Jack Sopp prepared the engine, assisted by Fred Lowne, and the car was assembled and shipped just in time. St. John Horsfall asked Leslie Johnson to partner him as driver and it is now history that the Aston-Martin made the fastest average speed in the race, winning at 72.07 m.p.h., covering 1,729 miles in the 24 hours. The, car had a net weight in the region of 19 cwt., and went through the entire race on one set of racing Dunlop tyres. The standard Lucas headlamps, fitted with 48-watt bulbs and backed by two Lucas spot-lamps, materially aided the drivers during the fog and throughout the night spell. The other Lucas electrical equipment also functioned impeccably and the Lucas screen wiper kept going all the time. Hill himself was in the pit, together with Dinsdale (his head draughts-man), Johnson Ferguson (the s.v. Aston-Martin enthusiast), Mrs. Eve Johnson (who operated the chart with Hill), R. A. Jackson and P. A. L. Stretch. Mr. David Brown also visited the pit for a while.
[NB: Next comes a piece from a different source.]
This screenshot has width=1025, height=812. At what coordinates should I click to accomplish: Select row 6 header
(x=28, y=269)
With the racing car went the first Aston-Martin three-seater, as tender car, and a Guy works lorry. Something like 20 m.p.g. was averaged throughout the race and when the engine was stripped afterwards, not even a valve spring was broken.

Since this convincing Aston-Martin victory the first three-seater model has been delivered, to Automobile Distributors, Ltd., of Dublin, who sold it to a private owner the following day. At Earls Court last year a “Spa Replica” model was exhibited, as reported and illustrated in Motor Sport at the time. The price, with p.t., is £3,109 10s.
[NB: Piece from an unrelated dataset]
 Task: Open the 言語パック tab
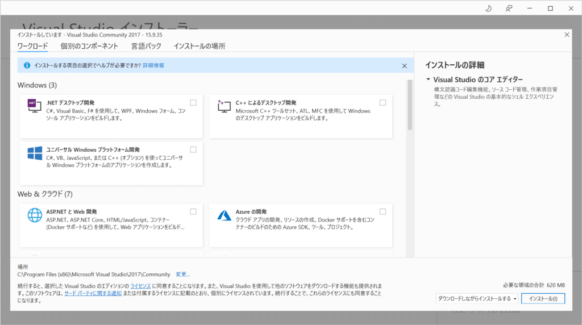tap(146, 46)
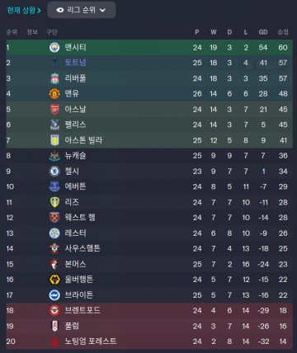The width and height of the screenshot is (297, 353).
Task: Click the Liverpool club crest
Action: click(x=54, y=78)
Naturally, the eyes of enthusiasts the world over will be on the Aston-Martin team in this year’s races. Excellent as was last year’s performance at Spa, victory had to some extent to be shared with the H.R.G.s, which won the coveted Roi de Belge Cup, while a Simca in the 1 1/2-litre class averaged 71.08 m.p.h. against the Aston-Martin’s 72.07 m.p.h. So we may expect a determined attempt to be made to win the Biennial Cup at be Mans at the end of June. Le Mans is a great Aston-Martin stamping ground, for the make won the Biennial Cup there in 1931-32, 1934-35 and again in 1937. Best wishes go out to the team from Feltham for this year’s race and I shall hope to see them make a keen bid for renewed success at Spa as well.
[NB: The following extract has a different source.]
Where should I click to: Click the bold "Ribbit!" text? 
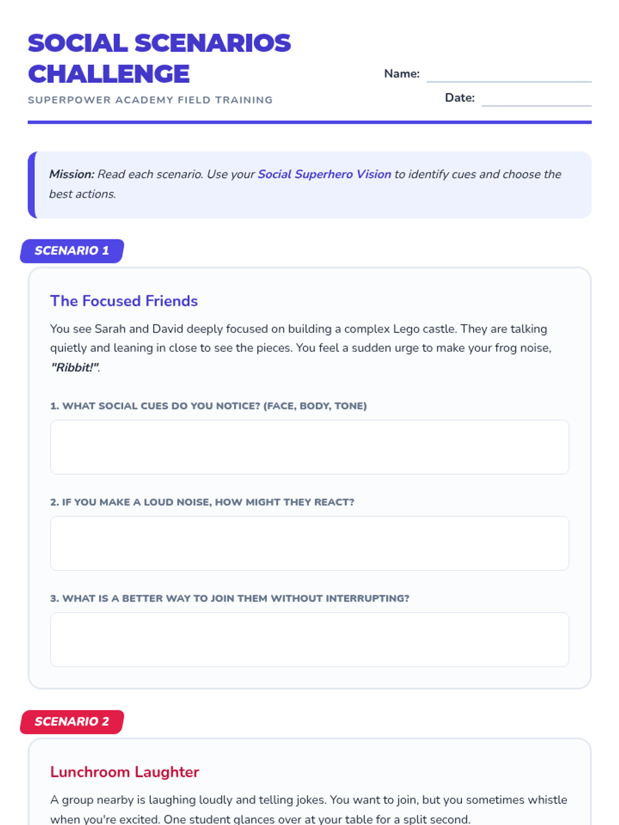point(75,368)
At present not much is known about the cars, except that two will be 2-litres, one will have an experimental 2-litre engine, and that closed bodywork will be used, on chassis reduced to a wheelbase of 8 feet 8 inches. This wheelbase will also be used in future for the “Spa Replica” model. The drivers have been nominated as Charles Brackenbury, “Taso” Mathieson, Arthur Jones, Nick Haines, Leslie Johnson and Pierre Marechal. Besides Mr. Sutherland, St. John Horsfall has also severed his connection with Aston-Martin, Ltd., but it is to be hoped that Claude Hill will not relinquish development of his most intriguing motor car. — W. B.